In 1991, Paul was part of one of the first classes inducted into the Albany Sports Hall of Fame, and two years later he went back to the sideline to help further Glenn's coaching career as he watched his son take over the American Legion program Paul helped build. Then in 1995, Glenn was tapped to begin the baseball program at Darton, where a familiar face could once again be found lurking around the dugout.
"We didn't really have any money for the program (at the outset) but he did whatever he could to help us build it and mentor the players -- even if his methods were unconventional," Glenn said, before recalling one of those instances. "I can remember my first year, we went to Tallahassee to play a game and it was a darn cold night. There I was at third base and in the middle of the game, I looked over and there was this small fire burning in our dugout. Sure enough, he had gotten together some paper, balled it up and had a fire going right there in the actual dugout during a game to help keep him and the players warm. I couldn't believe it.

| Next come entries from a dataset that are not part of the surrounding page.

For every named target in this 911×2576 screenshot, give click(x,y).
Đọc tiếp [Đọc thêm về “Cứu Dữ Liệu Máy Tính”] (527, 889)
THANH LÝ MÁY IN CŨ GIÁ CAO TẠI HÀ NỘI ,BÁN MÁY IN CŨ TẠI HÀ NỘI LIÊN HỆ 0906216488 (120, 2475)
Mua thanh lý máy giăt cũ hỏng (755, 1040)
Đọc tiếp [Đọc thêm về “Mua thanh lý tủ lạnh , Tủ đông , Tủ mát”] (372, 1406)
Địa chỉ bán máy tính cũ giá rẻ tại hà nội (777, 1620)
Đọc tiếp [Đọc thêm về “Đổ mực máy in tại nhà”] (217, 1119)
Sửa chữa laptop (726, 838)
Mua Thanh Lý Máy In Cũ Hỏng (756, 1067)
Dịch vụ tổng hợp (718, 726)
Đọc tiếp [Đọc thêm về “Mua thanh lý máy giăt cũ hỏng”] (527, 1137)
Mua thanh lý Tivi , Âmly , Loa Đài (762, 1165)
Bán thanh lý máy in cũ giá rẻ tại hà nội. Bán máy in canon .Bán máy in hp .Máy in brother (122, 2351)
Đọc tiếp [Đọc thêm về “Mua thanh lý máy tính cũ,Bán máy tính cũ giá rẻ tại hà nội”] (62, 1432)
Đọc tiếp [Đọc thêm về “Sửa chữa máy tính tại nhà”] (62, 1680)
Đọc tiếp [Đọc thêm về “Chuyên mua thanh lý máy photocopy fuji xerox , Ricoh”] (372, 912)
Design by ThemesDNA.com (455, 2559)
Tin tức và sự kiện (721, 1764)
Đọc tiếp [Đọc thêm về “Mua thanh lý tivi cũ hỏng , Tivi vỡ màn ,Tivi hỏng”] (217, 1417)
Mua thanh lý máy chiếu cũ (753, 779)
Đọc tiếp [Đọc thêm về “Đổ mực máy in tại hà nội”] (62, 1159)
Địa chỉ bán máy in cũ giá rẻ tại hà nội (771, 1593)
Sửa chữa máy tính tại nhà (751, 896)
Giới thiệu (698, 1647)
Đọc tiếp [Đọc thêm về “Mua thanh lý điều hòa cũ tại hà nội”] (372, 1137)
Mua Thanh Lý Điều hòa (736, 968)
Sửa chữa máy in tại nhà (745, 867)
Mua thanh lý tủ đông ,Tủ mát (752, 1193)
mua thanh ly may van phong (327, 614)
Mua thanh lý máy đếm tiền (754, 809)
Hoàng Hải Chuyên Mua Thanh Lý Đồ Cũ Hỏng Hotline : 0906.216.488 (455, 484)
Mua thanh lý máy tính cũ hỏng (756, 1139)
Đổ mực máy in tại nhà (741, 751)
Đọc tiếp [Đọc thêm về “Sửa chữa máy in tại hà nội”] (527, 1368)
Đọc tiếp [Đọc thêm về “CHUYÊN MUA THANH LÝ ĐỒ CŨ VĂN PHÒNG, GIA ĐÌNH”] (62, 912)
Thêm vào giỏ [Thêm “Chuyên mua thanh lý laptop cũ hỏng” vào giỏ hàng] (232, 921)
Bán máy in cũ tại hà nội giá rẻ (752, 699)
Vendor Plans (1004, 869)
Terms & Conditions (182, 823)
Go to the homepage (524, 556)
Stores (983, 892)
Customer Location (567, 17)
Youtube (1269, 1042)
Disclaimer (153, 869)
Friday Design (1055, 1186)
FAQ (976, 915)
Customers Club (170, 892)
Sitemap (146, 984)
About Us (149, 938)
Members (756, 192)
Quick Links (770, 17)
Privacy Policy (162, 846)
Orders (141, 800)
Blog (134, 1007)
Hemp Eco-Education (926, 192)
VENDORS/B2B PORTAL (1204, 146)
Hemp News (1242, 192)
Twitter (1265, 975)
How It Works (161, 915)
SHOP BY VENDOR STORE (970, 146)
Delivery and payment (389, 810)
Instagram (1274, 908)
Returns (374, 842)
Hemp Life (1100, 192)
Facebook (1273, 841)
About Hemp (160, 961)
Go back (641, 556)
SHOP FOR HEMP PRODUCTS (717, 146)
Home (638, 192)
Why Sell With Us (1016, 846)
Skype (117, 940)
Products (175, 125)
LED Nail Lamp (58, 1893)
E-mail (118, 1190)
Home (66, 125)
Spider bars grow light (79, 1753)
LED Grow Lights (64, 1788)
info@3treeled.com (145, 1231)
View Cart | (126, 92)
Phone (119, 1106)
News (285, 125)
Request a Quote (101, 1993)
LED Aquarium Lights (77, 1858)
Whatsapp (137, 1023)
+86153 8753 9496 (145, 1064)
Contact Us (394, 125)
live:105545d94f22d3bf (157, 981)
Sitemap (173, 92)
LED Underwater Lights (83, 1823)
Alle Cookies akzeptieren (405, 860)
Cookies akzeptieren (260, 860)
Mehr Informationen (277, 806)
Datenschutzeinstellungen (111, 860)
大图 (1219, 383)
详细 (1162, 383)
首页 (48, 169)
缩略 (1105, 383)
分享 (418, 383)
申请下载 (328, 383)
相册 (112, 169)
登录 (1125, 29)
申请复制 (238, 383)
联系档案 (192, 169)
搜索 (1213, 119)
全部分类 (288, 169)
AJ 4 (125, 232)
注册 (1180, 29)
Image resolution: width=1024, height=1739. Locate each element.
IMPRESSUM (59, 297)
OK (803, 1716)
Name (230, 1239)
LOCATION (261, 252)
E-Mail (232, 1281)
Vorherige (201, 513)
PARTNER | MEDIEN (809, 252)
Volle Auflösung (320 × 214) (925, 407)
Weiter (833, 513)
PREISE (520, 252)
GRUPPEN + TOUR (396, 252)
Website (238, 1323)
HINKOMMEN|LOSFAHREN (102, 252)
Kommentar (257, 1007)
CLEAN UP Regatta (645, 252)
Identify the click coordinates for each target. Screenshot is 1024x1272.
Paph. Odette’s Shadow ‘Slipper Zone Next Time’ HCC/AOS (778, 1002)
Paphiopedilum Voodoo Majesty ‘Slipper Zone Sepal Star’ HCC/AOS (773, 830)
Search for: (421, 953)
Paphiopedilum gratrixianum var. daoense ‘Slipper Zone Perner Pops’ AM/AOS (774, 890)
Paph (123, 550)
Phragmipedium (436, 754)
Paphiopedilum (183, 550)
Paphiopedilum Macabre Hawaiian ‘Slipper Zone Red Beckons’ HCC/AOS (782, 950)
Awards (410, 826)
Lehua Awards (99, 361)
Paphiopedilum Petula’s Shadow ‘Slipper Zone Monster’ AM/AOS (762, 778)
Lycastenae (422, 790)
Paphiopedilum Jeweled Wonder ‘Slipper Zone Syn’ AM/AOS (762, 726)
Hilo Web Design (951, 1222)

"He was just the kind of guy that if he wanted to do something, by God it didn't matter how unconventional it was, he was going to do it."
As for what wisdom Paul left behind and imparted on those who had the honor of playing for, or working with, him, Best said he learned two valuable lessons from the elder Eames he still preaches to every player on every team he coaches to this very day.
"Number one, how to treat the kids you coach right, and number two, never give up in a game -- no matter how bad things got," Best said. "One thing he would always tell us is that even if you're behind or having a bad day, it's gonna get better -- it has to. He would walk through the dugout saying, 'It's gonna be OK, boys. It's gonna be OK. It may look bad now, but you better believe that sun's gonna come up tomorrow -- and everything's gonna be all right.
"I'll never forget that, and I'll never forget coach Eames. He may be gone, but his legacy will forever carry on."